● Your goal:
Exact repetition of the data below is required.

● Excerpted records:
----

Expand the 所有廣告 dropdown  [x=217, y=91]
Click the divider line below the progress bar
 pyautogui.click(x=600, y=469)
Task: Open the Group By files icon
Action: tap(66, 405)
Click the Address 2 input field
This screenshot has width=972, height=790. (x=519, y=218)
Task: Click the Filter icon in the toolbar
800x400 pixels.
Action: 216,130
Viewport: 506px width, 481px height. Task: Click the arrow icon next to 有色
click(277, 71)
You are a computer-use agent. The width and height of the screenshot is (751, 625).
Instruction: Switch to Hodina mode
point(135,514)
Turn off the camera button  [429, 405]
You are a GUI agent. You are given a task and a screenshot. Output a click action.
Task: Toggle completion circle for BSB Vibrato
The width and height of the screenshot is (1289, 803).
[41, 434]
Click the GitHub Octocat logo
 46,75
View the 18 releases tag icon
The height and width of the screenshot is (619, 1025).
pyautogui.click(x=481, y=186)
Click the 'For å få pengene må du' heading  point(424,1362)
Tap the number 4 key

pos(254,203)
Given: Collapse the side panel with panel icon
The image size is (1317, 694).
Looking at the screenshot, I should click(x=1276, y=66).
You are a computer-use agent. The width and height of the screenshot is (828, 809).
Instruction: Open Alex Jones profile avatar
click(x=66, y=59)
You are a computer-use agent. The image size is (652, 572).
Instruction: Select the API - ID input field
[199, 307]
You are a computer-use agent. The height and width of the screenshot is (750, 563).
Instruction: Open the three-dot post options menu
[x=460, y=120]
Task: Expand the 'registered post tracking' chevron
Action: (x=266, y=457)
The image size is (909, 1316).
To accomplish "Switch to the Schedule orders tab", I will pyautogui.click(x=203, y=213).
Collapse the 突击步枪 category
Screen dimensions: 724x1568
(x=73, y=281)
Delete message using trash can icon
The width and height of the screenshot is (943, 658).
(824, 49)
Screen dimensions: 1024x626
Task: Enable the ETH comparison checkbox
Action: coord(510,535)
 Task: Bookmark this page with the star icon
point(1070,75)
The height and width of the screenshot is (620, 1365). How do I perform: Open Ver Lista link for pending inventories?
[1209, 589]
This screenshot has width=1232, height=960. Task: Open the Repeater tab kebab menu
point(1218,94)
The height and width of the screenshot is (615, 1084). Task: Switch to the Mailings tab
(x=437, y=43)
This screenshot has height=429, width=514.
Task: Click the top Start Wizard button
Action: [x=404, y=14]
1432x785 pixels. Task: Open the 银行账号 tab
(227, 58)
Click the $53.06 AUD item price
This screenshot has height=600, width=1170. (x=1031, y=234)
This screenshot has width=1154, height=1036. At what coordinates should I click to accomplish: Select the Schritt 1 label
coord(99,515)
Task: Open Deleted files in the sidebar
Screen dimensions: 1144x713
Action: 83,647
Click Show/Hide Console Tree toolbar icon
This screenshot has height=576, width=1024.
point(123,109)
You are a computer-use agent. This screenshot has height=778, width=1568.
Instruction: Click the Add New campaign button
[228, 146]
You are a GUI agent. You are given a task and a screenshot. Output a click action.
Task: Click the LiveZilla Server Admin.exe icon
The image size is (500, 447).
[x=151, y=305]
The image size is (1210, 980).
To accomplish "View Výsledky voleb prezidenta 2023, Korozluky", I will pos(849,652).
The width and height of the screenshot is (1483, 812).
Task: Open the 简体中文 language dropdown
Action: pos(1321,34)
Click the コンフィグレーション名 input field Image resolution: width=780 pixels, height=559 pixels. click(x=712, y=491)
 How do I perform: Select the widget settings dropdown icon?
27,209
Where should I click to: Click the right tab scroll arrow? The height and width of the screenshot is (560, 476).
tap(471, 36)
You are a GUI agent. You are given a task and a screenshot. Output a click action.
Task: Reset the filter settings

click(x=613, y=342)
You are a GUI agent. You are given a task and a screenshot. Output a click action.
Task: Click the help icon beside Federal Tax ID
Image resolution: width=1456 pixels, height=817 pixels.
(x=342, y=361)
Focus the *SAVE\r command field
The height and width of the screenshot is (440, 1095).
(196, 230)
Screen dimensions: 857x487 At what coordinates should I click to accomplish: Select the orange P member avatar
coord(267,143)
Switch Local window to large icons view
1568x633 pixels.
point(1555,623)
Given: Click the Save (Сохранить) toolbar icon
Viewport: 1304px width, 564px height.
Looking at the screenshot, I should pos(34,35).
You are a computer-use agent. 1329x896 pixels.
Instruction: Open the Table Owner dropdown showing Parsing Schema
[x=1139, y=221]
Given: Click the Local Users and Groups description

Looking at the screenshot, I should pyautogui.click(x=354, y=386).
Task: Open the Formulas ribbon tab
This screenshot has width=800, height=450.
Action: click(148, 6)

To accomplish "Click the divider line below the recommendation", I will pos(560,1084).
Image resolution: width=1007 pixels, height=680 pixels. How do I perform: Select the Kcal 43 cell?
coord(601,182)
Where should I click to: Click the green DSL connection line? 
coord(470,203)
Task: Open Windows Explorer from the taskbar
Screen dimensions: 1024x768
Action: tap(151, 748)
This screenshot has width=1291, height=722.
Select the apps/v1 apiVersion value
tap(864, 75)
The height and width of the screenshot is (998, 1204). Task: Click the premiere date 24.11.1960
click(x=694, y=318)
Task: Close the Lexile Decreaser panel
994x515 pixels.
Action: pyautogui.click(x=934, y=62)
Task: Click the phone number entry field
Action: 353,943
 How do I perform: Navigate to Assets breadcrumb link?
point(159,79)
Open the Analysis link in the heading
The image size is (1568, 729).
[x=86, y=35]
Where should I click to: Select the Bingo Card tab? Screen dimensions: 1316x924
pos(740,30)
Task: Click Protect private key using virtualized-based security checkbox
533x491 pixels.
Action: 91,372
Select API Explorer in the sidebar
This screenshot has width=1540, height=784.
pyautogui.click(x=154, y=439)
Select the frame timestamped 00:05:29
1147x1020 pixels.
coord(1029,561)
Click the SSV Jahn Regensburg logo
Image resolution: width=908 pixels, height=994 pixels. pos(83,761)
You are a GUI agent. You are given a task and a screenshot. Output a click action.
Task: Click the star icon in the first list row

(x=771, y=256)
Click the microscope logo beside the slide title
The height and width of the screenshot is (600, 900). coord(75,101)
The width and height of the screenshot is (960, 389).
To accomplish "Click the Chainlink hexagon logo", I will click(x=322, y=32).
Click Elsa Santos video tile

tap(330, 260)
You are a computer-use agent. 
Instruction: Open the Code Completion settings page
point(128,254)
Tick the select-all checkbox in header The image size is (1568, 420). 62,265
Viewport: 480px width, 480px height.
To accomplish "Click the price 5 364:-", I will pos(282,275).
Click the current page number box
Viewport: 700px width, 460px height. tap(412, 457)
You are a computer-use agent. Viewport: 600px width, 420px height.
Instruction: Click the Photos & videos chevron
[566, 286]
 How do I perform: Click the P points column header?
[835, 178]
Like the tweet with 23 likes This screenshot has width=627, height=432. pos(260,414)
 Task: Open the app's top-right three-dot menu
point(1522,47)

----

● Response box:
Expand the 所有廣告 dropdown  [x=217, y=91]
Click the divider line below the progress bar
 pyautogui.click(x=600, y=469)
Task: Open the Group By files icon
Action: tap(66, 405)
Click the Address 2 input field
This screenshot has width=972, height=790. (x=519, y=218)
Task: Click the Filter icon in the toolbar
800x400 pixels.
Action: 216,130
Viewport: 506px width, 481px height. Task: Click the arrow icon next to 有色
click(277, 71)
You are a computer-use agent. The width and height of the screenshot is (751, 625).
Instruction: Switch to Hodina mode
point(135,514)
Turn off the camera button  [429, 405]
You are a GUI agent. You are given a task and a screenshot. Output a click action.
Task: Toggle completion circle for BSB Vibrato
The width and height of the screenshot is (1289, 803).
[41, 434]
Click the GitHub Octocat logo
 46,75
View the 18 releases tag icon
The height and width of the screenshot is (619, 1025).
pyautogui.click(x=481, y=186)
Click the 'For å få pengene må du' heading  point(424,1362)
Tap the number 4 key

pos(254,203)
Given: Collapse the side panel with panel icon
The image size is (1317, 694).
Looking at the screenshot, I should click(x=1276, y=66).
You are a computer-use agent. The width and height of the screenshot is (828, 809).
Instruction: Open Alex Jones profile avatar
click(x=66, y=59)
You are a computer-use agent. The image size is (652, 572).
Instruction: Select the API - ID input field
[199, 307]
You are a computer-use agent. The height and width of the screenshot is (750, 563).
Instruction: Open the three-dot post options menu
[x=460, y=120]
Task: Expand the 'registered post tracking' chevron
Action: (x=266, y=457)
The image size is (909, 1316).
To accomplish "Switch to the Schedule orders tab", I will pyautogui.click(x=203, y=213).
Collapse the 突击步枪 category
Screen dimensions: 724x1568
(x=73, y=281)
Delete message using trash can icon
The width and height of the screenshot is (943, 658).
(824, 49)
Screen dimensions: 1024x626
Task: Enable the ETH comparison checkbox
Action: coord(510,535)
 Task: Bookmark this page with the star icon
point(1070,75)
The height and width of the screenshot is (620, 1365). How do I perform: Open Ver Lista link for pending inventories?
[1209, 589]
This screenshot has width=1232, height=960. Task: Open the Repeater tab kebab menu
point(1218,94)
The height and width of the screenshot is (615, 1084). Task: Switch to the Mailings tab
(x=437, y=43)
This screenshot has height=429, width=514.
Task: Click the top Start Wizard button
Action: [x=404, y=14]
1432x785 pixels. Task: Open the 银行账号 tab
(227, 58)
Click the $53.06 AUD item price
This screenshot has height=600, width=1170. (x=1031, y=234)
This screenshot has width=1154, height=1036. At what coordinates should I click to accomplish: Select the Schritt 1 label
coord(99,515)
Task: Open Deleted files in the sidebar
Screen dimensions: 1144x713
Action: 83,647
Click Show/Hide Console Tree toolbar icon
This screenshot has height=576, width=1024.
point(123,109)
You are a computer-use agent. This screenshot has height=778, width=1568.
Instruction: Click the Add New campaign button
[228, 146]
You are a GUI agent. You are given a task and a screenshot. Output a click action.
Task: Click the LiveZilla Server Admin.exe icon
The image size is (500, 447).
[x=151, y=305]
The image size is (1210, 980).
To accomplish "View Výsledky voleb prezidenta 2023, Korozluky", I will pos(849,652).
The width and height of the screenshot is (1483, 812).
Task: Open the 简体中文 language dropdown
Action: pos(1321,34)
Click the コンフィグレーション名 input field Image resolution: width=780 pixels, height=559 pixels. click(x=712, y=491)
 How do I perform: Select the widget settings dropdown icon?
27,209
Where should I click to: Click the right tab scroll arrow? The height and width of the screenshot is (560, 476).
tap(471, 36)
You are a GUI agent. You are given a task and a screenshot. Output a click action.
Task: Reset the filter settings

click(x=613, y=342)
You are a GUI agent. You are given a task and a screenshot. Output a click action.
Task: Click the help icon beside Federal Tax ID
Image resolution: width=1456 pixels, height=817 pixels.
(x=342, y=361)
Focus the *SAVE\r command field
The height and width of the screenshot is (440, 1095).
(196, 230)
Screen dimensions: 857x487 At what coordinates should I click to accomplish: Select the orange P member avatar
coord(267,143)
Switch Local window to large icons view
1568x633 pixels.
point(1555,623)
Given: Click the Save (Сохранить) toolbar icon
Viewport: 1304px width, 564px height.
Looking at the screenshot, I should pos(34,35).
You are a computer-use agent. 1329x896 pixels.
Instruction: Open the Table Owner dropdown showing Parsing Schema
[x=1139, y=221]
Given: Click the Local Users and Groups description

Looking at the screenshot, I should pyautogui.click(x=354, y=386).
Task: Open the Formulas ribbon tab
This screenshot has width=800, height=450.
Action: click(148, 6)

To accomplish "Click the divider line below the recommendation", I will pos(560,1084).
Image resolution: width=1007 pixels, height=680 pixels. How do I perform: Select the Kcal 43 cell?
coord(601,182)
Where should I click to: Click the green DSL connection line? 
coord(470,203)
Task: Open Windows Explorer from the taskbar
Screen dimensions: 1024x768
Action: tap(151, 748)
This screenshot has width=1291, height=722.
Select the apps/v1 apiVersion value
tap(864, 75)
The height and width of the screenshot is (998, 1204). Task: Click the premiere date 24.11.1960
click(x=694, y=318)
Task: Close the Lexile Decreaser panel
994x515 pixels.
Action: pyautogui.click(x=934, y=62)
Task: Click the phone number entry field
Action: 353,943
 How do I perform: Navigate to Assets breadcrumb link?
point(159,79)
Open the Analysis link in the heading
The image size is (1568, 729).
[x=86, y=35]
Where should I click to: Select the Bingo Card tab? Screen dimensions: 1316x924
pos(740,30)
Task: Click Protect private key using virtualized-based security checkbox
533x491 pixels.
Action: 91,372
Select API Explorer in the sidebar
This screenshot has width=1540, height=784.
pyautogui.click(x=154, y=439)
Select the frame timestamped 00:05:29
1147x1020 pixels.
coord(1029,561)
Click the SSV Jahn Regensburg logo
Image resolution: width=908 pixels, height=994 pixels. pos(83,761)
You are a GUI agent. You are given a task and a screenshot. Output a click action.
Task: Click the star icon in the first list row

(x=771, y=256)
Click the microscope logo beside the slide title
The height and width of the screenshot is (600, 900). coord(75,101)
The width and height of the screenshot is (960, 389).
To accomplish "Click the Chainlink hexagon logo", I will click(x=322, y=32).
Click Elsa Santos video tile

tap(330, 260)
You are a computer-use agent. 
Instruction: Open the Code Completion settings page
point(128,254)
Tick the select-all checkbox in header The image size is (1568, 420). 62,265
Viewport: 480px width, 480px height.
To accomplish "Click the price 5 364:-", I will pos(282,275).
Click the current page number box
Viewport: 700px width, 460px height. tap(412, 457)
You are a computer-use agent. Viewport: 600px width, 420px height.
Instruction: Click the Photos & videos chevron
[566, 286]
 How do I perform: Click the P points column header?
[835, 178]
Like the tweet with 23 likes This screenshot has width=627, height=432. pos(260,414)
 Task: Open the app's top-right three-dot menu
point(1522,47)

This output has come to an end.